Amerikan Bully yakın zamanda köpek ırkları arasına giren tarihi arka plan bakımından çok veri olmayan köpeklerdendir. American Staffordshire Terrier ırkı ile yakından akraba olduğu düşünülmektedir. English Bulldog ile de gen haritası bakımından benzerlikler içermektedir. Bu ırkın tehlikeli olup olmadığına ilişkin kapsamlı araştırmalar yapılırken; türe özgü bir saldırganlıktan bahsetmenin mümkün olmadığını vurgulayan cenah çok daha ön plandadır.
Giant Schnauzer Bavyera bölgesinin karakteristik ırkları arasında yerini almıştır.
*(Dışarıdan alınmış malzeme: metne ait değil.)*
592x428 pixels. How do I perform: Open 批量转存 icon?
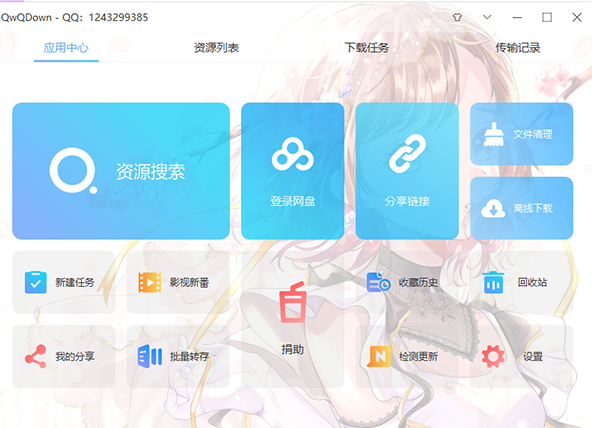coord(150,356)
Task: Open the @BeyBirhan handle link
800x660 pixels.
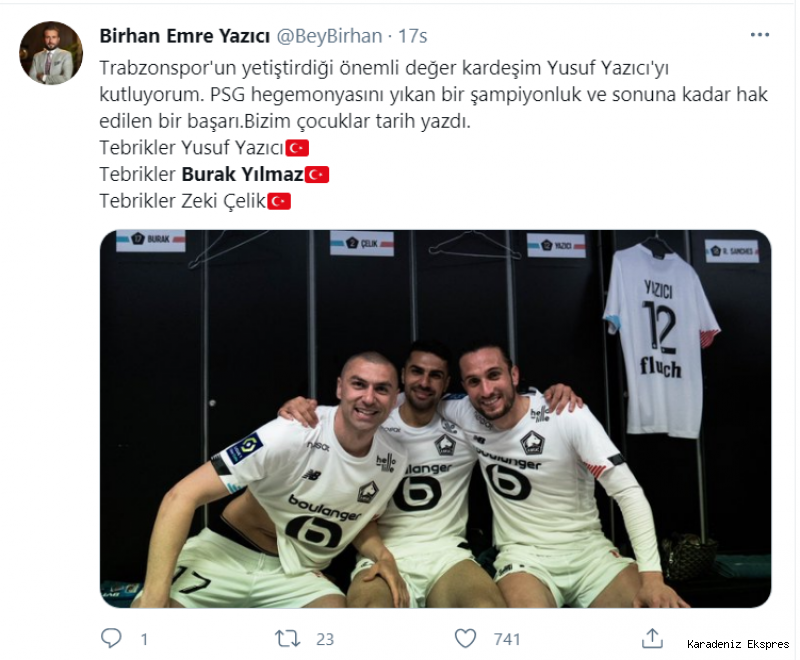Action: point(329,36)
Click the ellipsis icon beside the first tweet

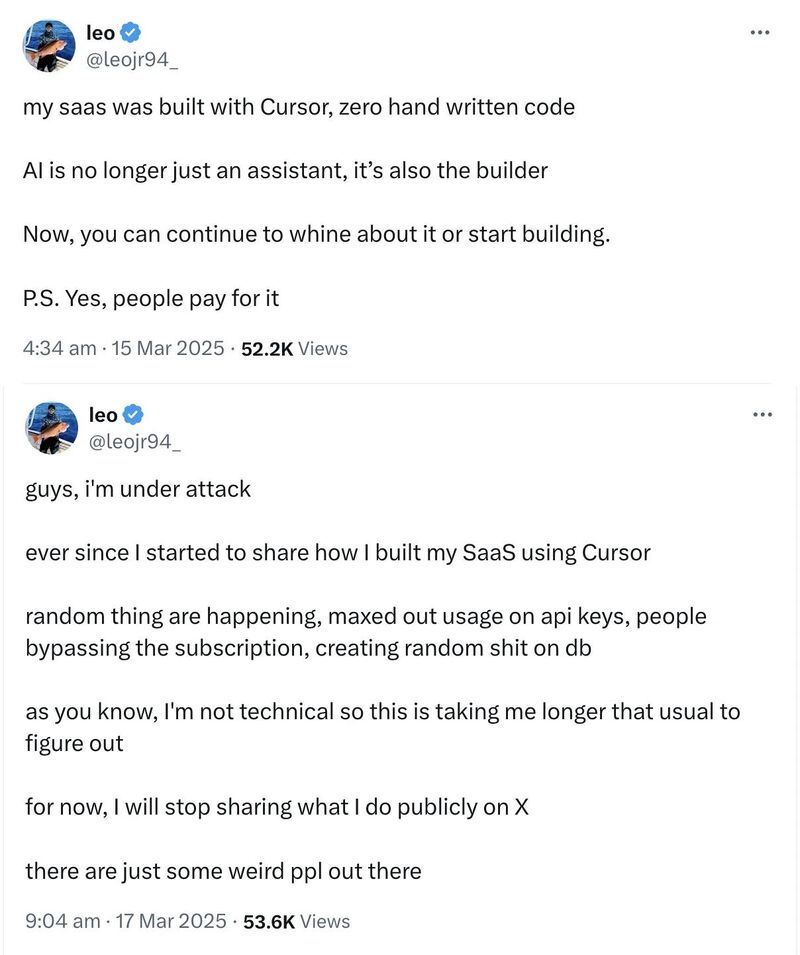[762, 32]
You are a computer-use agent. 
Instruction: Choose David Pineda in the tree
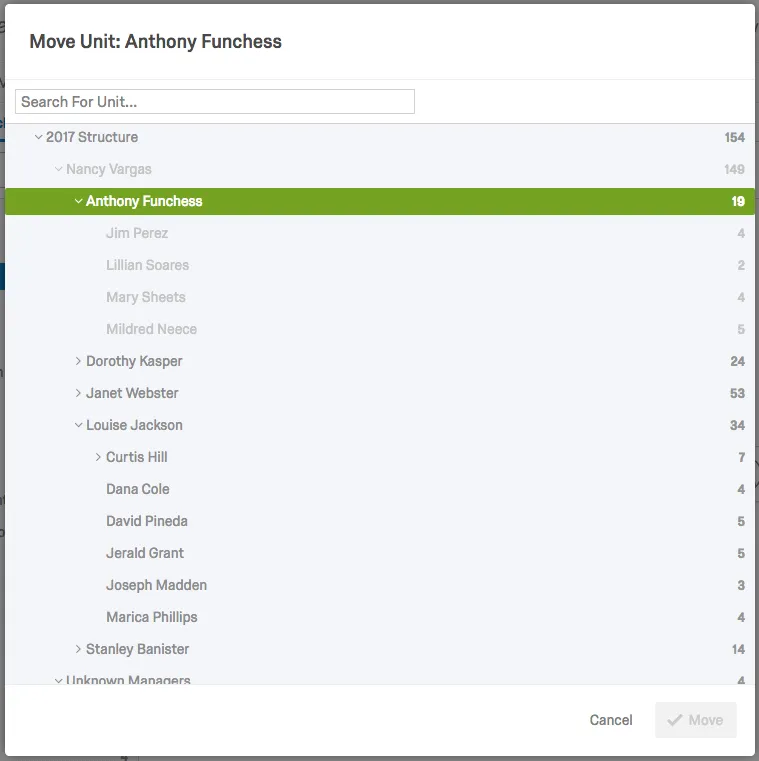[x=146, y=521]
Özellikle bölgede yer alan sığır popülasyonunun güdülmesi ihtiyacı üzerine yaygınlık kazanmıştır. 1800lerde kullanım alanının çok yaygın olduğu görülmektedir. Bu ırkın itaatkar yapısı nedeni ile hem polis teşkilatlarında hem de askeriyede sıklıkla yer bulduğu görülmektedir.
Flat-Coated Retriever göl kenarlarında yapılan avlarda en yaygın şekilde tercih edilen ırklar arasında kendini göstermektedir. Göl kenarında yapılan kuş avlarının vazgeçilmez yardımcılarıdır. Bu ırkın genetik yapısı incelendiği zaman St. John's Dog ile büyük bir benzerliği olduğu görülmektedir. Sahip oldukları kürkün onları zorlu iklim koşullarına karşı koruması nedeni ile soğuk bölgelerde sıklıkla tercih edilmiştir.